What is needed: Among the lines below, some may hold the word "height"; state how many do, giving only the number.

Task input:
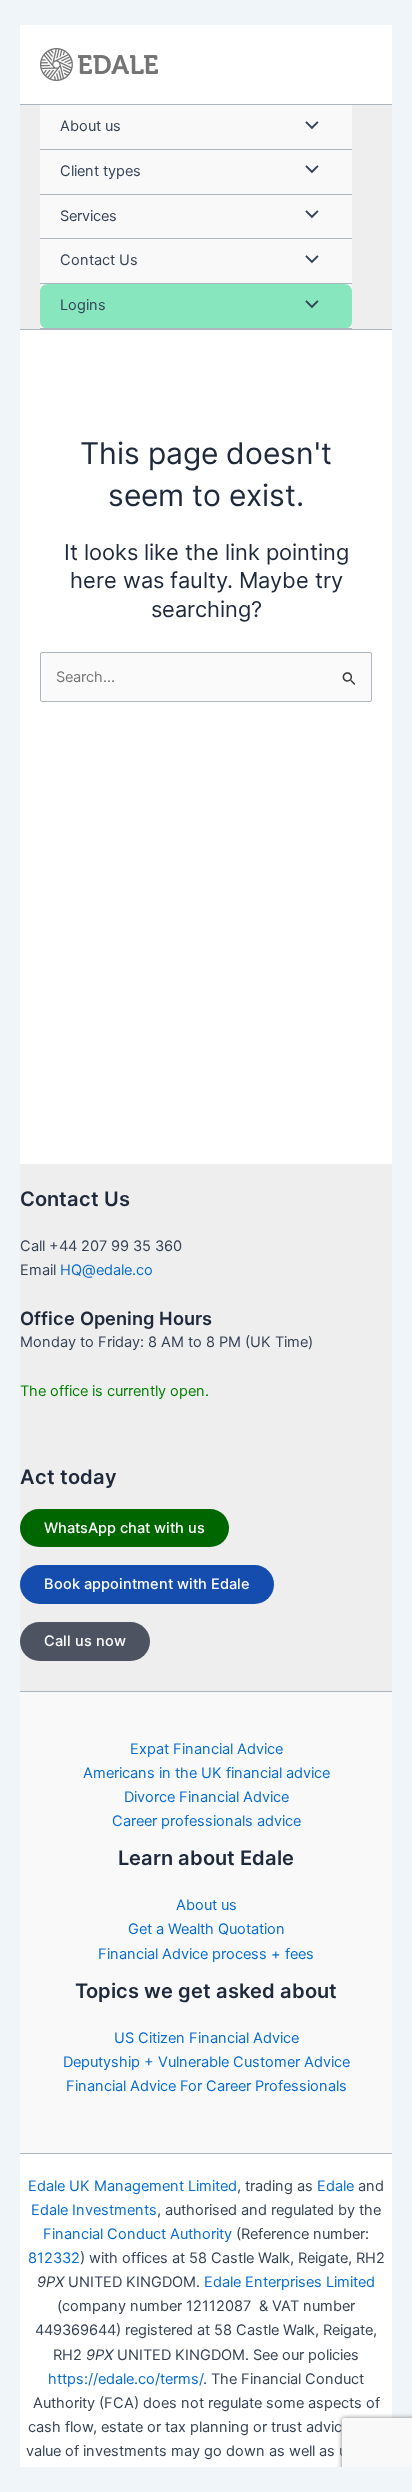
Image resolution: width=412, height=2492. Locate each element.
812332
* * *
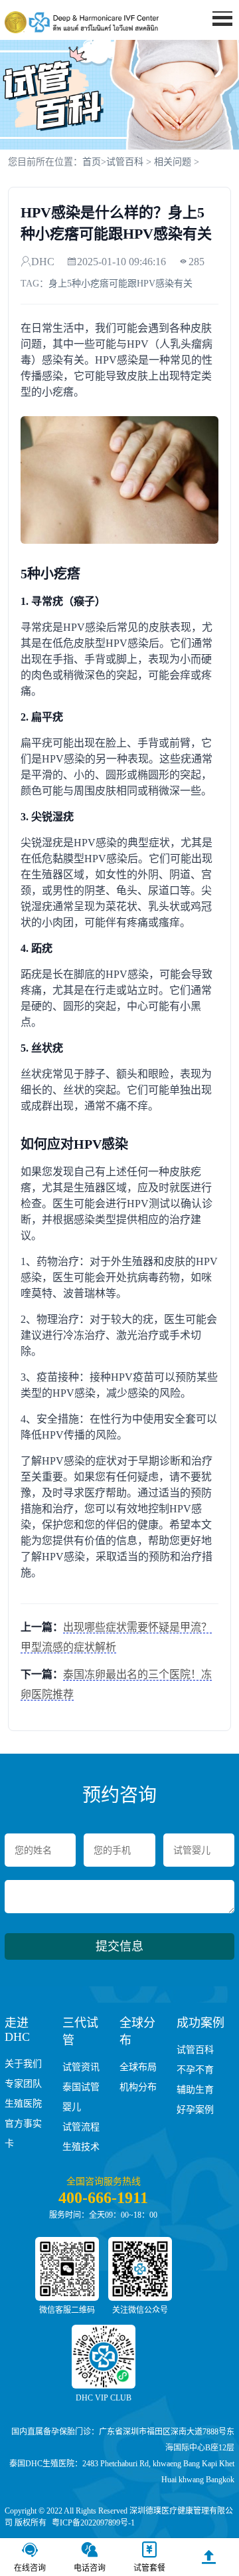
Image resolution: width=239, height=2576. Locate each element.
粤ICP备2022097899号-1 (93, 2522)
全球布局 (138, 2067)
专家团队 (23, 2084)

Reply to the task: 2